BMJ 2016; 354 doi: https://doi.org/10.1136/bmj.i4802 (Published 05 September 2016) Cite this as: BMJ 2016;354:i4802
  1. Abi Rimmer
  1. BMJ Careers
  1. arimmer{at}bmj.com

Planned strike action by junior doctors in England cannot be justified and could harm patients, the General Medical Council has warned.

The BMA announced last week that junior doctors in England will stage four rounds of industrial action from September until December. Each round will comprise full withdrawal of labour between the hours of 8 am and 5 pm for five consecutive weekdays.1

Terence Stephenson, chair of the GMC, said that the BMA’s announcement marked a “substantial escalation” on previous industrial action because it involved the removal of emergency care, a rolling programme of action, the removal of junior doctors’ services for five days, and much shorter notice to NHS employers.
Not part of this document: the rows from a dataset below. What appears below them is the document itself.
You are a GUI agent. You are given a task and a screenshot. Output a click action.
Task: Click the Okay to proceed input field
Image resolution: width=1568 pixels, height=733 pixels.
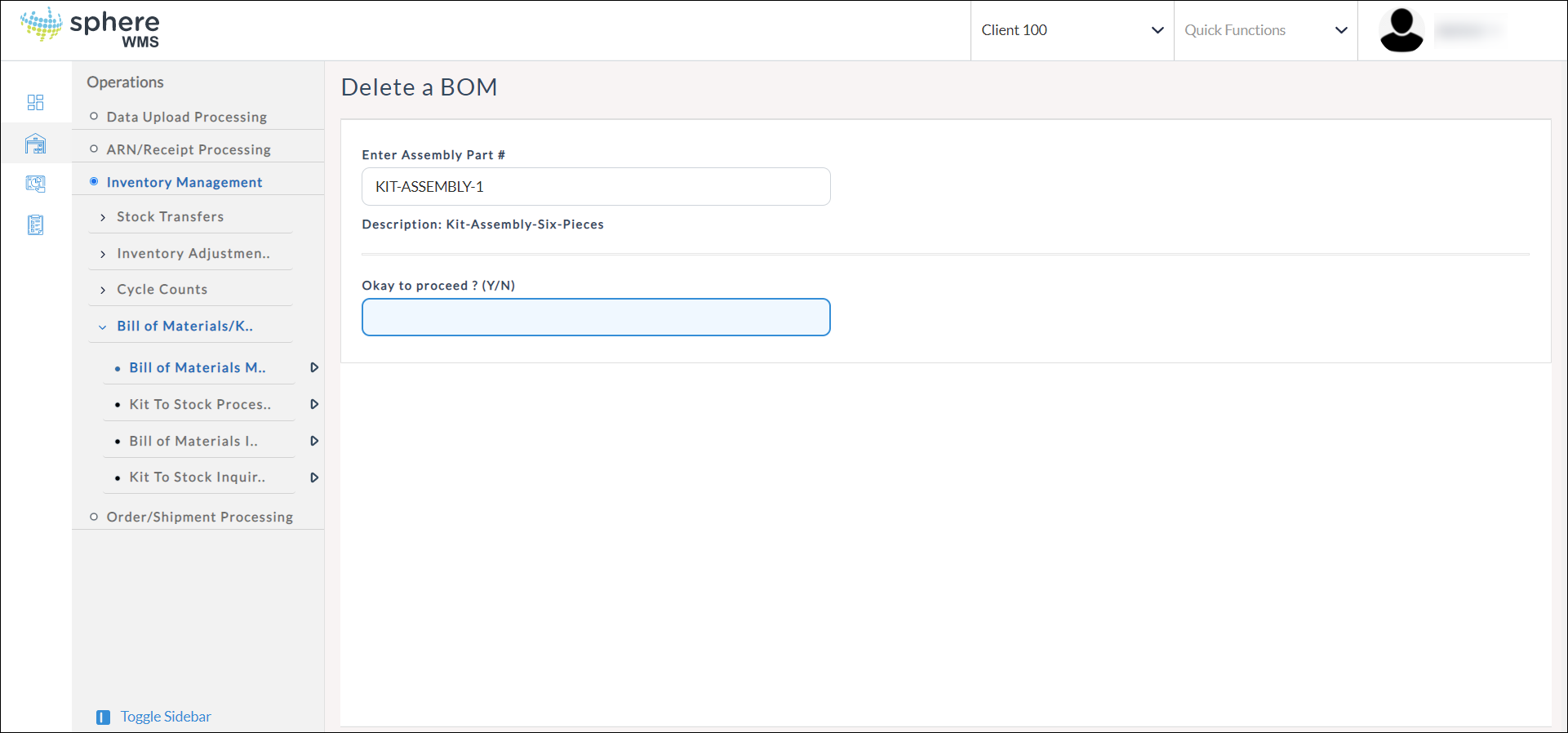pos(596,317)
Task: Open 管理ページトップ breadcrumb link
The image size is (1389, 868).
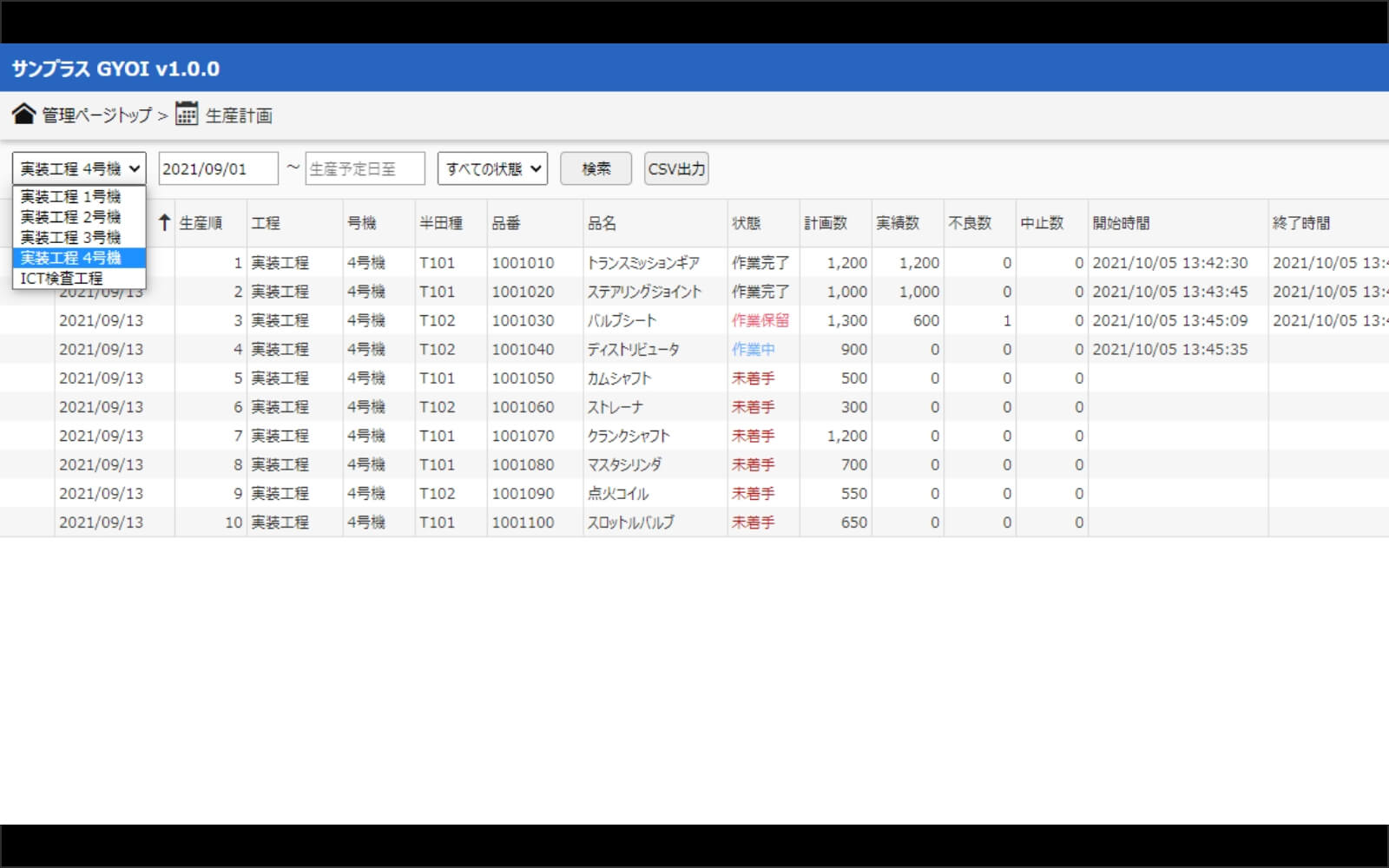Action: (x=96, y=115)
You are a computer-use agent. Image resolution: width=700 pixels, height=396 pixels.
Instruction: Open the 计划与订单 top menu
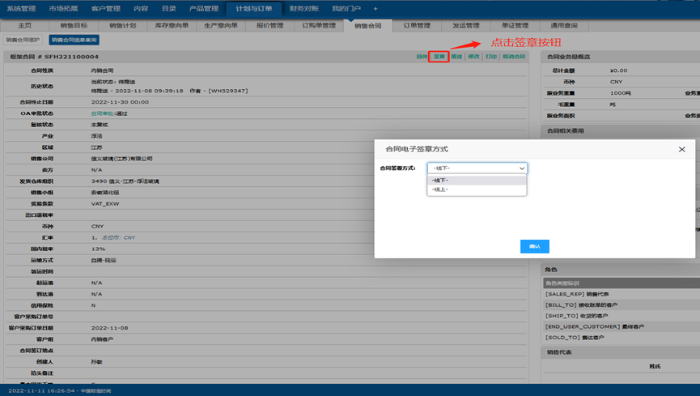tap(254, 9)
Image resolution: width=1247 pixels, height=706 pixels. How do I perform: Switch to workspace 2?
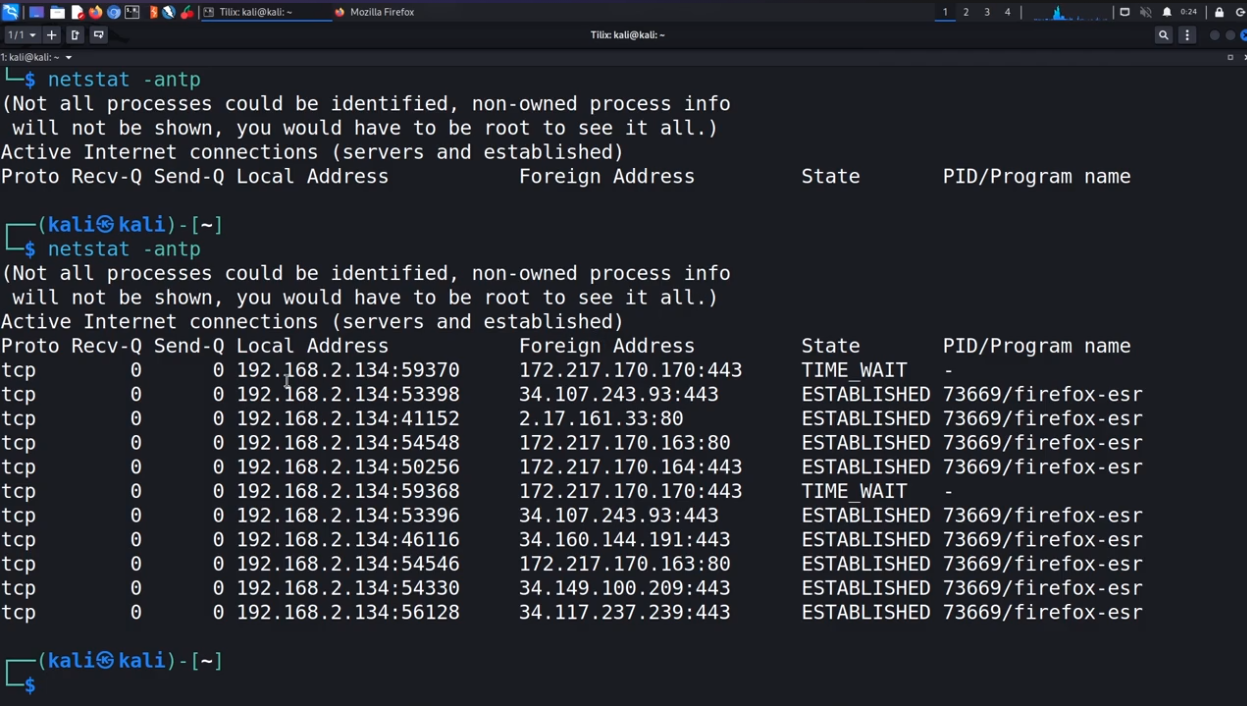coord(966,12)

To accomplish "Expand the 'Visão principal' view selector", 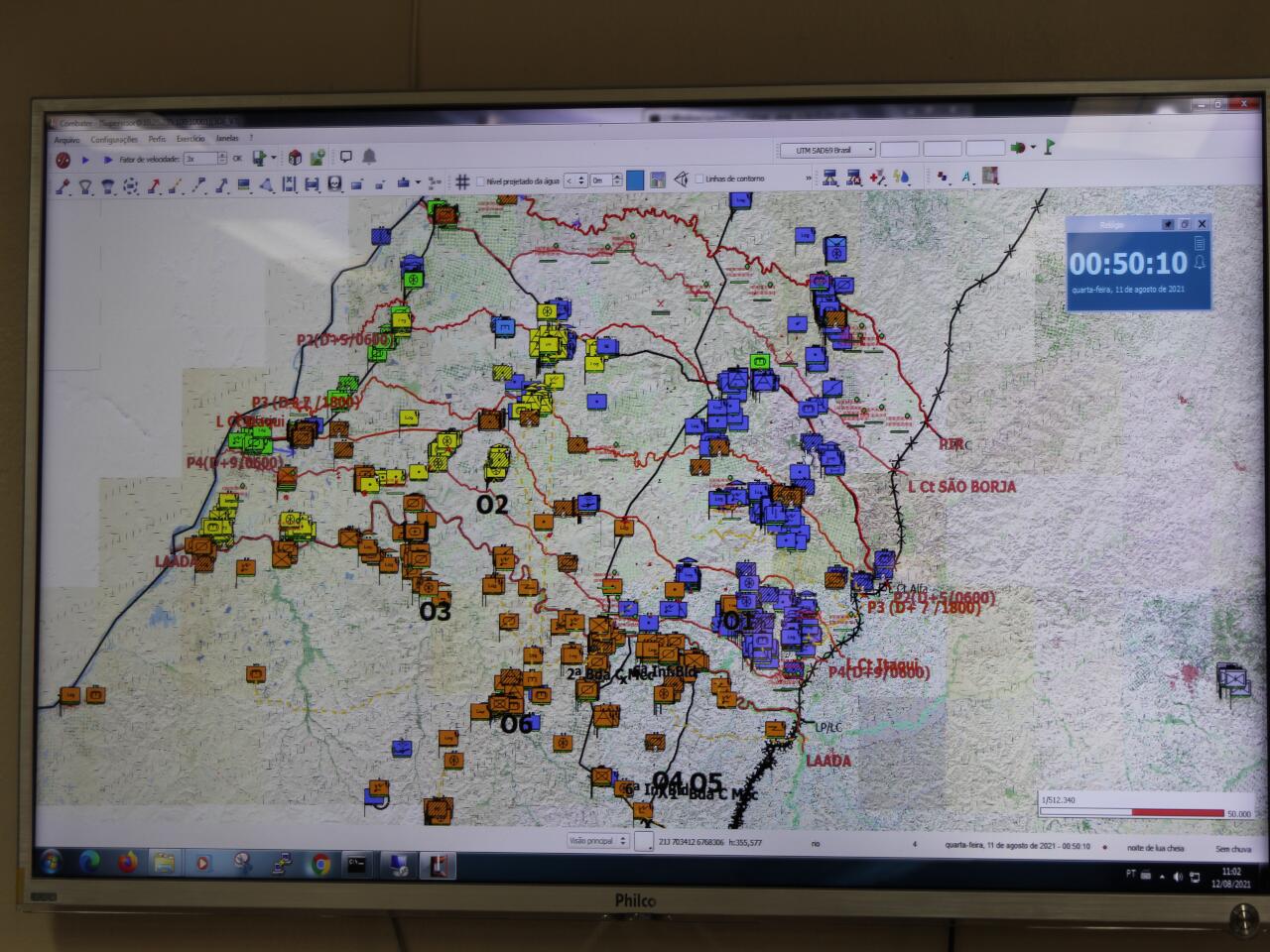I will [x=597, y=841].
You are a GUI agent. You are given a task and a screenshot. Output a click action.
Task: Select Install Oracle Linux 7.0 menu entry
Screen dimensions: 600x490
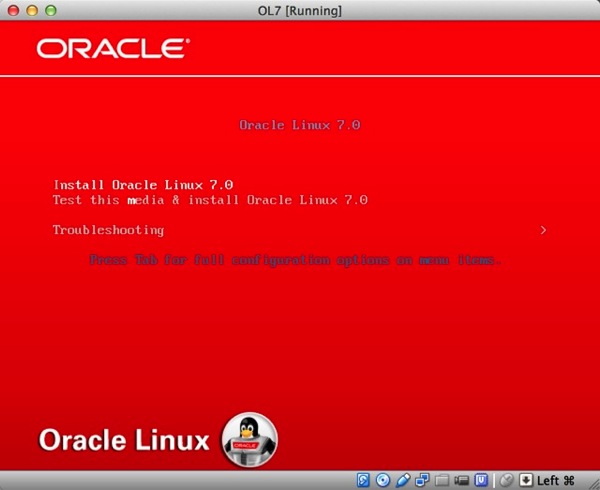point(143,185)
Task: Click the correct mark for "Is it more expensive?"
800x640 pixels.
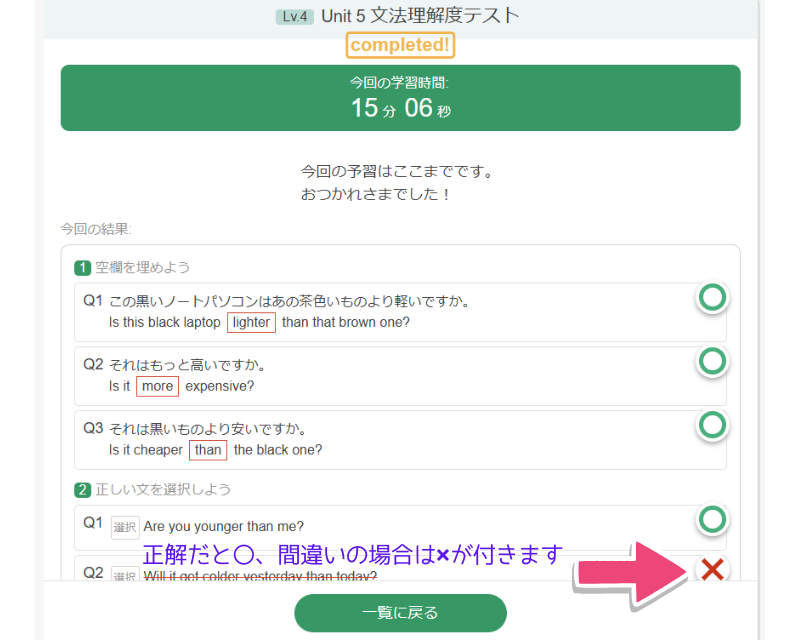Action: point(712,361)
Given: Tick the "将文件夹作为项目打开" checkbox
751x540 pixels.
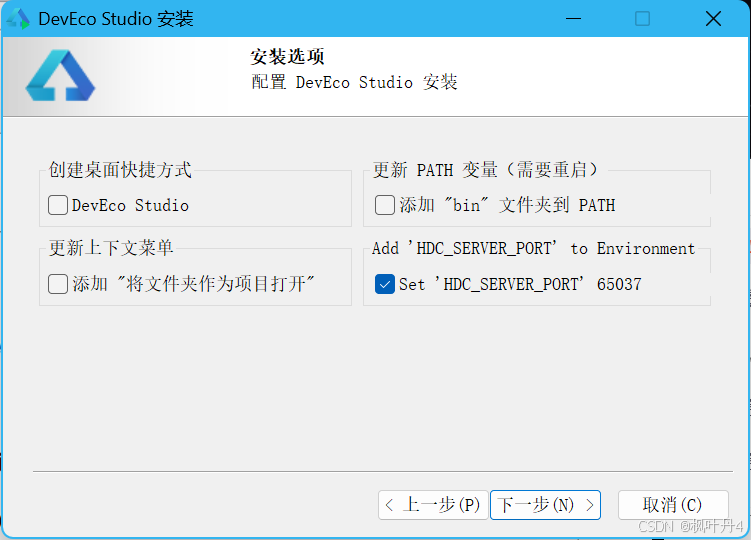Looking at the screenshot, I should tap(58, 284).

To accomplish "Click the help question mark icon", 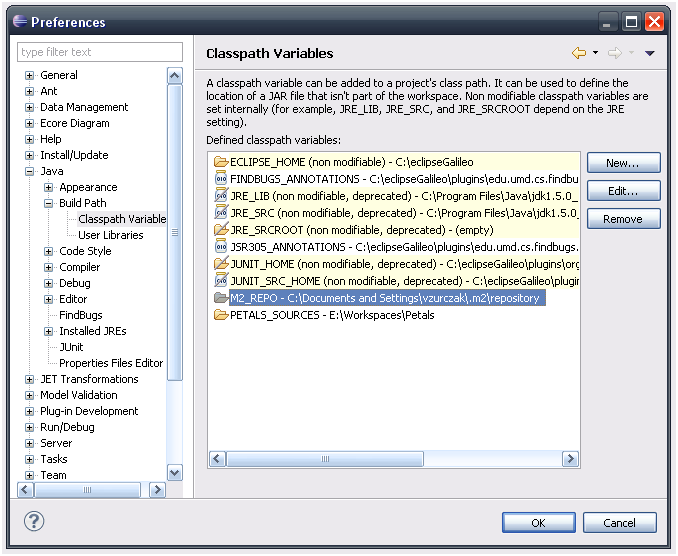I will click(x=34, y=521).
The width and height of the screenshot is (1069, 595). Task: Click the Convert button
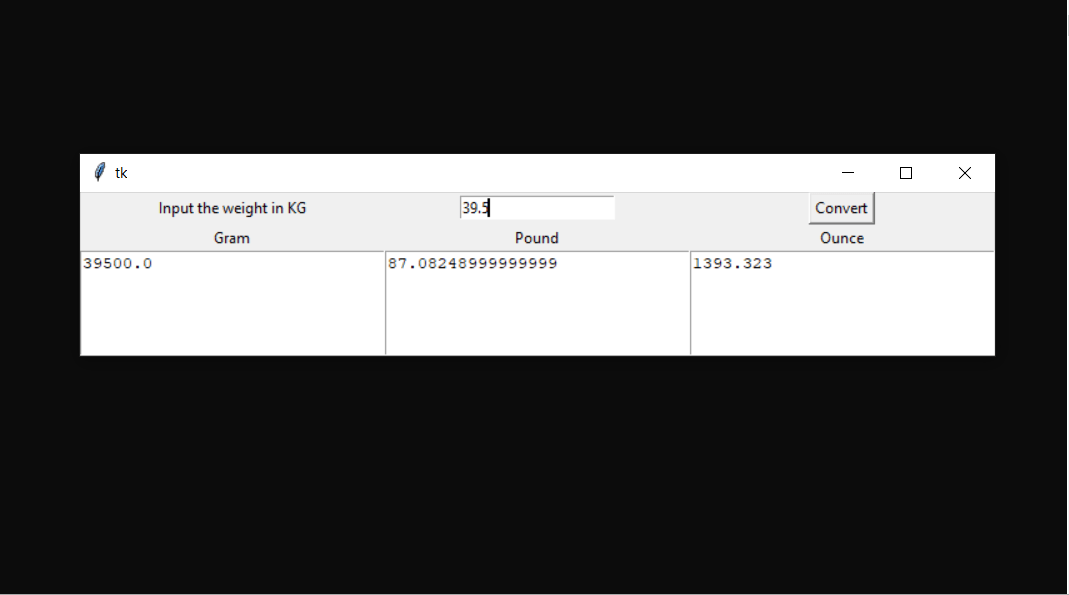[x=841, y=208]
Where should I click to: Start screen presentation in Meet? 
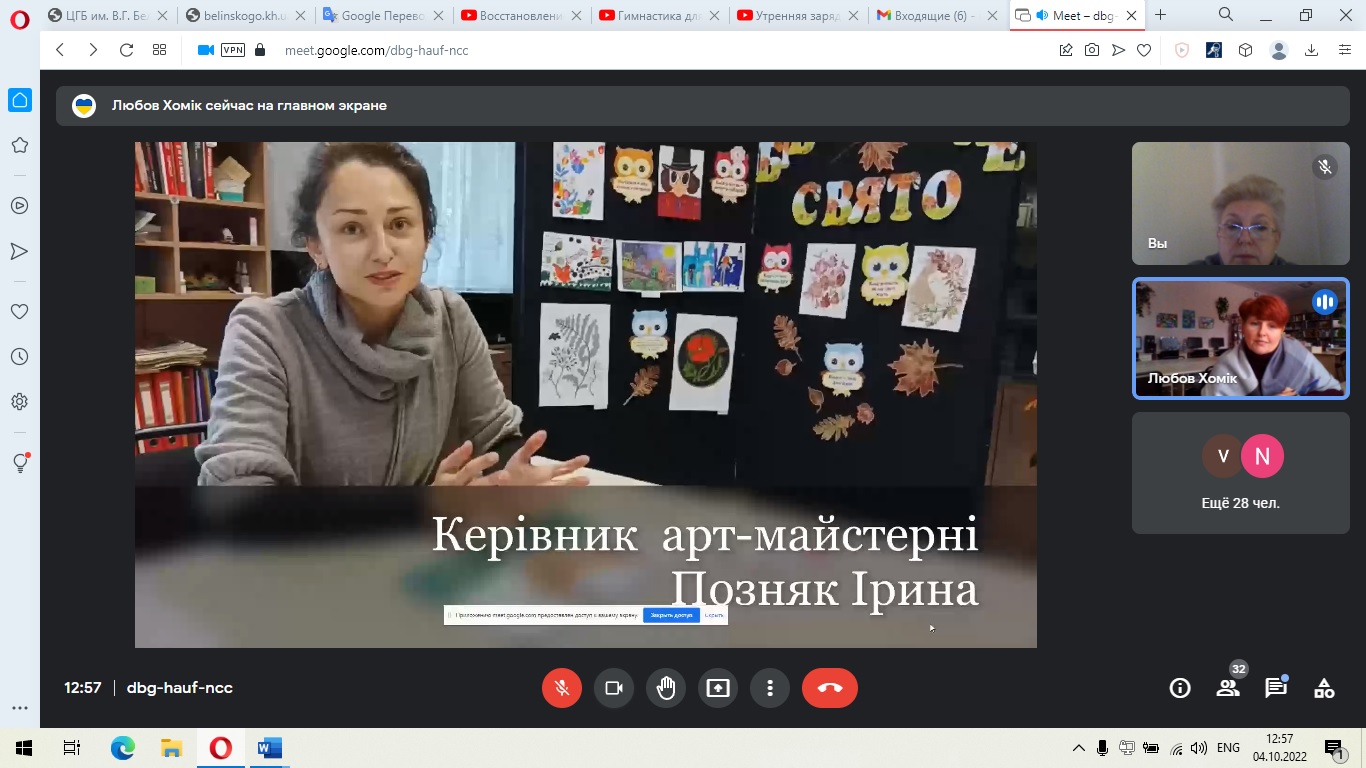click(718, 688)
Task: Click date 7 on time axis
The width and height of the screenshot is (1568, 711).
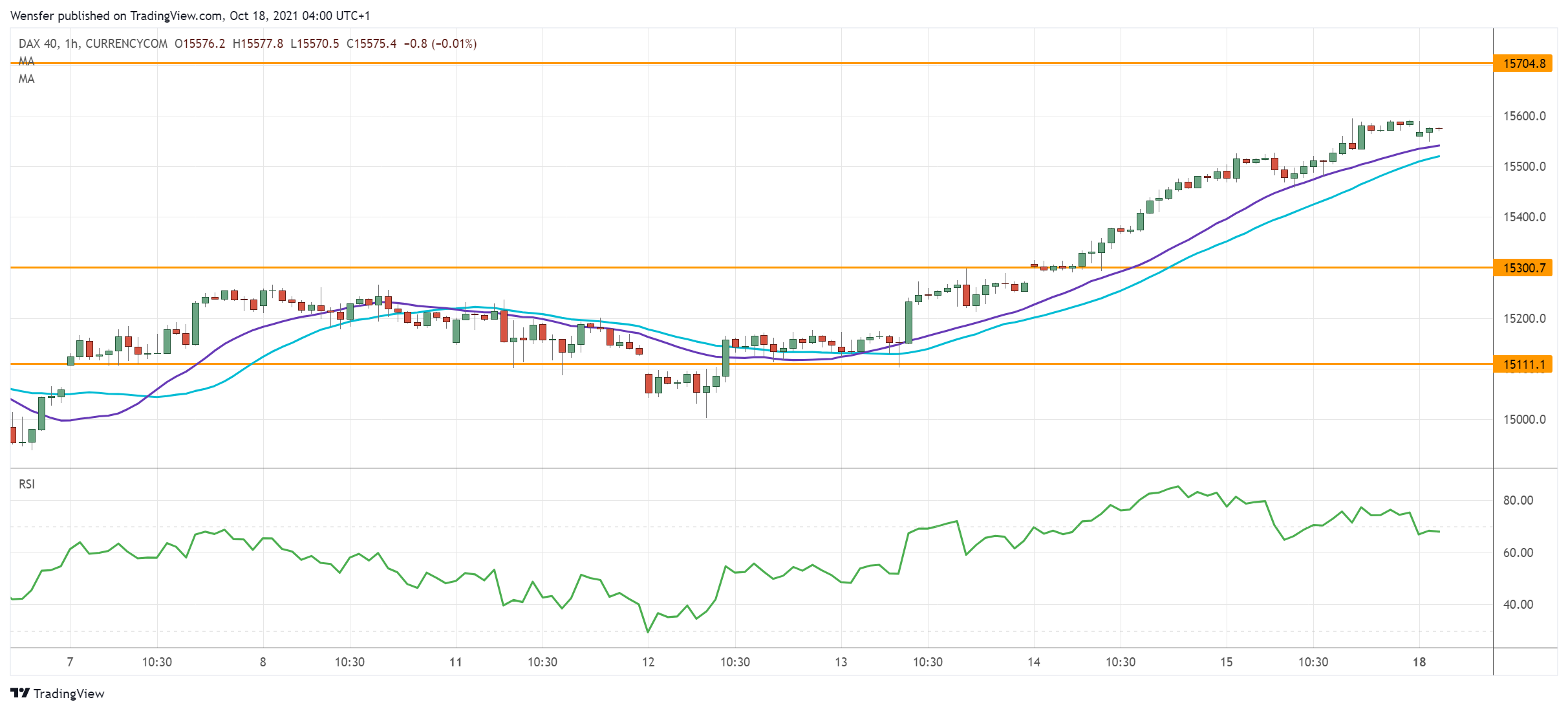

“We know that doctors will again want to do their utmost to reduce the risk of harm and suffering to patients. However, for the reasons given above, it is hard to see how this can be avoided this time around,” Stephenson said.

“To suggest otherwise would be a disservice to the enormous contribution made by doctors in training to the care and treatment of NHS patients every day. We therefore do not believe that the scale of action planned at such short notice can be justified, and we are now calling on every doctor in training to pause and consider the implications for patients.”

The GMC has issued advice to doctors taking part in the strike (www.gmc-uk.org/news/28659.asp), which is based on the GMC’s guidance Good Medical Practice. Setting out the advice, Niall Dickson, the GMC’s chief executive, said that the regulator was asking every doctor contemplating industrial action to “pause and consider” the possible implications for patients, “not only in terms of the immediate action but also in terms of the cumulative impact on patients, the additional risk posed by the withdrawal of emergency cover, and the effect of removing all doctors in training every day for five days every month.”

Dickson said that the GMC could not second guess the situation facing each doctor in training in England but that, given the scale of what was proposed, it believed that patients would suffer. “Any doctor who does decide to take action must take reasonable steps to satisfy themselves about the arrangements being made during the period when they are withdrawing their labour,” Dickson said.

“This means making sure that senior doctors and managers have enough time to make alternative arrangements—action without warning or with inadequate warning is not acceptable.”

He said that if it became clear during the action that patients were at risk, junior doctors should return to work if their employers asked them to. “In the event of an emergency, we know doctors in training will always come forward,” Dickson said. “Where contingency plans are overwhelmed, it is vital that doctors taking action can be contacted and are available to help.”